> **TASK INSTRUCTIONS**: Please print only the top portion of the entries below, ending with the line that contains "Котлы водогрейные серии КВ-ТС (90, 242)", exactly as written.

Extracted data entries:
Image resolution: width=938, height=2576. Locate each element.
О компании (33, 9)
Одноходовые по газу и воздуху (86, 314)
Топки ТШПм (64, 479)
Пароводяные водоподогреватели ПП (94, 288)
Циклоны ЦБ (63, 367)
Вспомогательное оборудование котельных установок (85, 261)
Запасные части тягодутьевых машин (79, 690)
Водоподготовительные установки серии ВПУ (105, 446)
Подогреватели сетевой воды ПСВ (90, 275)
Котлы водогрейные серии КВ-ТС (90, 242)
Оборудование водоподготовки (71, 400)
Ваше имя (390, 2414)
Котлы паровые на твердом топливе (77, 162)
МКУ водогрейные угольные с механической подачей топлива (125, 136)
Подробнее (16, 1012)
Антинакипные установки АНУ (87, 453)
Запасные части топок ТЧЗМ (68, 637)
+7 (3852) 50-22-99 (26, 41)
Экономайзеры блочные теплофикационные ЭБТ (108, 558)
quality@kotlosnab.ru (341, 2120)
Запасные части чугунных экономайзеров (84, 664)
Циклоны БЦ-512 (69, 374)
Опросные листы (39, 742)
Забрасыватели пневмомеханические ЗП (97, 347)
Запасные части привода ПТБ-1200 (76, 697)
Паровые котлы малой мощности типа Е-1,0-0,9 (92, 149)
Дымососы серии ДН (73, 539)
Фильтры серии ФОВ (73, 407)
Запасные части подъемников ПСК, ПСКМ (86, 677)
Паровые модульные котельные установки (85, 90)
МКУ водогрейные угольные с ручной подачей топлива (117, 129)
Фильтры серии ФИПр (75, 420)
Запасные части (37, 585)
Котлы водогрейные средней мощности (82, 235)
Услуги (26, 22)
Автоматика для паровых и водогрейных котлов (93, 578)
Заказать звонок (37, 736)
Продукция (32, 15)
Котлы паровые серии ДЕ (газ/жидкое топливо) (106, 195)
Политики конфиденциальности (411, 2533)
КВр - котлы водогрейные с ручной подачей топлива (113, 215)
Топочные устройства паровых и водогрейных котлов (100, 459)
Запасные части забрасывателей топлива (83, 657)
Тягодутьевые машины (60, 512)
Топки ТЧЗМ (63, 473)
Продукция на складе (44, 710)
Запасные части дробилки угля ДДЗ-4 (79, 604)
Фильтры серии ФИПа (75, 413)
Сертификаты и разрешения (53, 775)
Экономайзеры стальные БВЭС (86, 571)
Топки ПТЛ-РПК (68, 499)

> **YOUR RESPONSE**:
Image resolution: width=938, height=2576. Locate each element.
О компании (33, 9)
Одноходовые по газу и воздуху (86, 314)
Топки ТШПм (64, 479)
Пароводяные водоподогреватели ПП (94, 288)
Циклоны ЦБ (63, 367)
Вспомогательное оборудование котельных установок (85, 261)
Запасные части тягодутьевых машин (79, 690)
Водоподготовительные установки серии ВПУ (105, 446)
Подогреватели сетевой воды ПСВ (90, 275)
Котлы водогрейные серии КВ-ТС (90, 242)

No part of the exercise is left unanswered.